Also, please note that while I have read some of Raymond Moody’s books, I have not studied with Moody or anyone associated with him, so the psychomanteum at the Hermitage should be considered an amateur experimental effort.

3. What does the inside of the psychomanteum at the Hermitage look like?

It’s about 5’ (approx. 1.5 meters) long and 3’ (approx. .9 meters) wide.  It’s located inside a walk-in closet with sliding doors and no windows.

Covering the walls are floor-to-ceiling black velvet curtains, and on the wall facing the chair is a large mirror.  Covering the ceiling is a sheer black veil, and on the floor is a soft black rug.  The mirror is hung at a height and angle that prevents you from seeing your own reflection while you are seated in the chair.  Once the curtains are fully closed, the only light in the room comes from a very dim (4-watt) soft blue light located behind the chair, in the left hand corner of the psychomanteum.

There is just enough room for one person of average size to sit comfortably.  It is a rather tight space; if you are claustrophobic, very tall, or have large body mass, you may have some trouble with it.  There is a very comfortable bean-bag style chair to sit on; it is made of purple velvet microfiber and stuffed with sturdy but flexible foam.  A pillow to support your neck can be provided.  The aim is for you to feel nestled in and secure.

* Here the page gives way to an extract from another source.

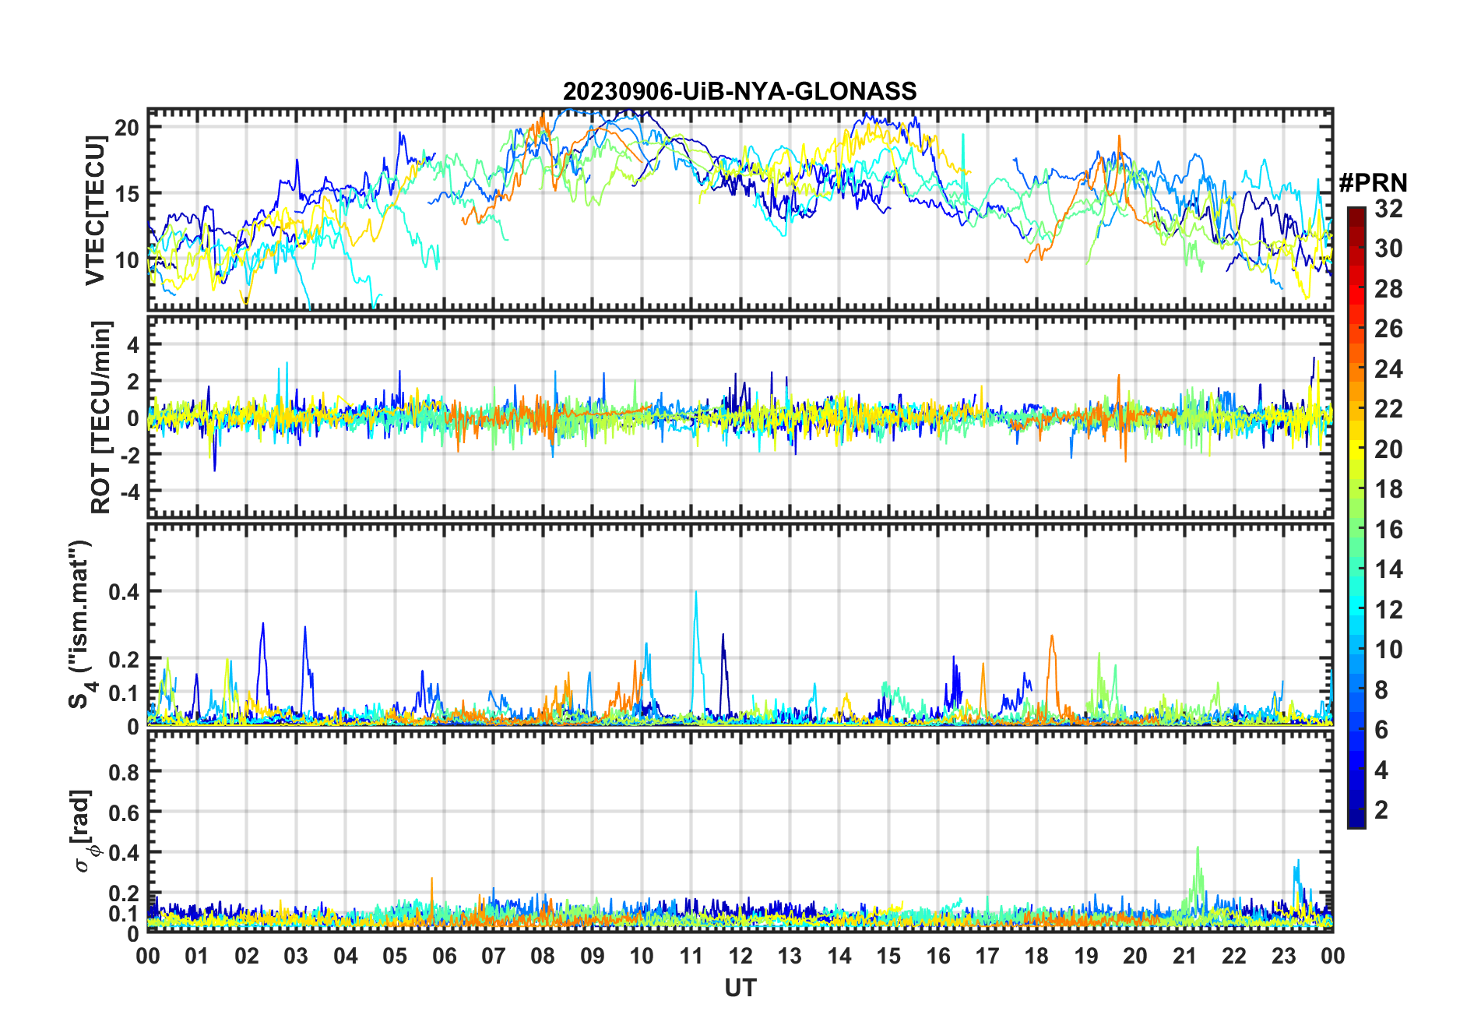Click the S4 ("ism.mat") axis label

point(80,625)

4. Are there any photos of the inside?

No, and none will be posted.  No cameras are allowed inside the psychomanteum, and that won’t change unless I am instructed that it should by Those I serve.

But here is a photo of the doors to the psychomanteum:

The door to the new psychomanteum – a portal or spiritual incubation space, a.k.a. mirror gazing room. I will be scheduling the first exploratory sessions very soon!

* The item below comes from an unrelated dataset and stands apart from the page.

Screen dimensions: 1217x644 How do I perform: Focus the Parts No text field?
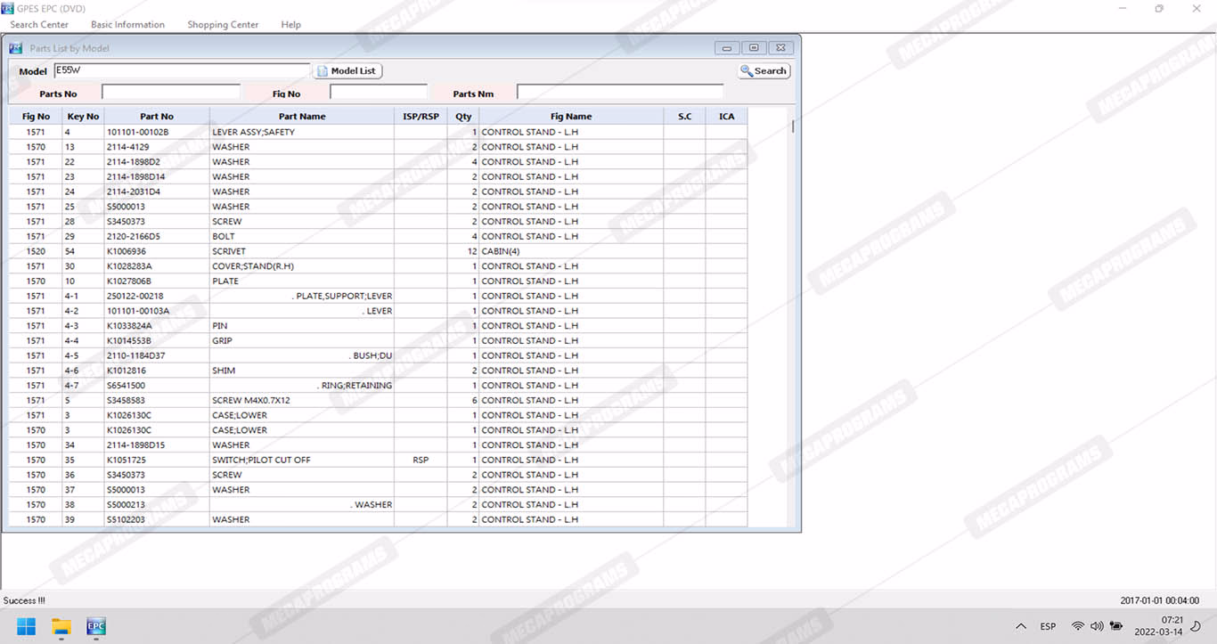(x=171, y=93)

The door to the new psychomanteum – a portal or spiritual incubation space, a.k.a. mirror gazing room.

5. Why was it built?

It was created out of love, devotion, and sacred intent, in order that it may serve divine purposes as a spiritual incubation space.  It was built under the guidance and at the behest of the gods and spirits I serve.  I assume that, as with all the work I do for Them, that They have Their own reasons, of which I am given but a mere glimpse.

6. Where did you get the idea to do this?

The dark ambient band Psychomanteum, who released an excellent album in 2011 called Oneironaut, originally inspired me to look up the word and find out what it meant.  (The members of this band are no longer working together, but I highly recommend their album to dark ambient fans.)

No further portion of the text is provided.